Revenue   Adjusted EBITDA
Achievement
Percentage
  Payout
Percentage
  Achievement
Percentage
  Payout
Percentage
96%   50%   65%   50%
100%   100%   100%   100%
>103%   120%   >152%   120%

        Adjusted EBITDA represents our earnings before net interest (income) expense, income taxes, depreciation and amortization, adjusted to eliminate stock- based compensation expense, which is a non-cash item. Adjusted EBITDA is a financial measure that is not calculated in accordance with GAAP.

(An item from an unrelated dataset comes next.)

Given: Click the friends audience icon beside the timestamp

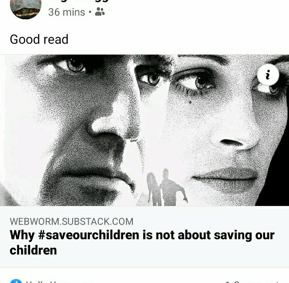Looking at the screenshot, I should [100, 12].
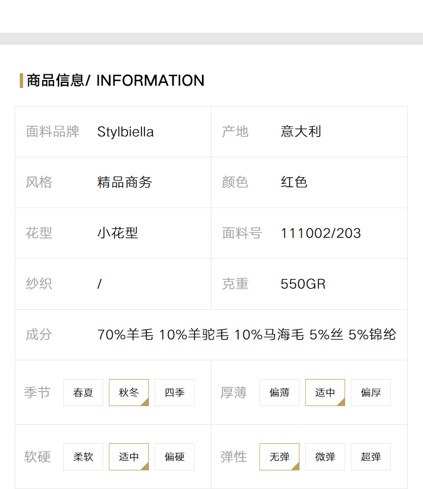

        In general, we consider our corporate performance targets for fiscal year 2015 to have been challenging but achievable. For fiscal year 2015 our revenue was 150.2 million, 101% of our target level, and adjusted EBITDA was $(6.6) million, 126% of our target level. In March 2016, the Board determined that we had achieved the revenue and adjusted EBITDA goals at an overall weighted level of 105%, and therefore, the Compensation Committee approved the following payouts under the 2015 Bonus Plan to our Named Executive Officers:

Named Executive Officer
  Bonus
Payout ($)
 

Christopher J. Paucek

    375,966  

James H. Shelton

    295,313  

Robert L. Cohen

    260,422  

Catherine A. Graham

    212,002  

Jeff C. Rinehart

    212,002  

James Kenigsberg

    212,002  

        These bonus amounts for the Named Executive Officers' performance during 2015 are reflected in the "Non-Equity Incentive Plan Compensation" column of the Summary Compensation Table for 2015.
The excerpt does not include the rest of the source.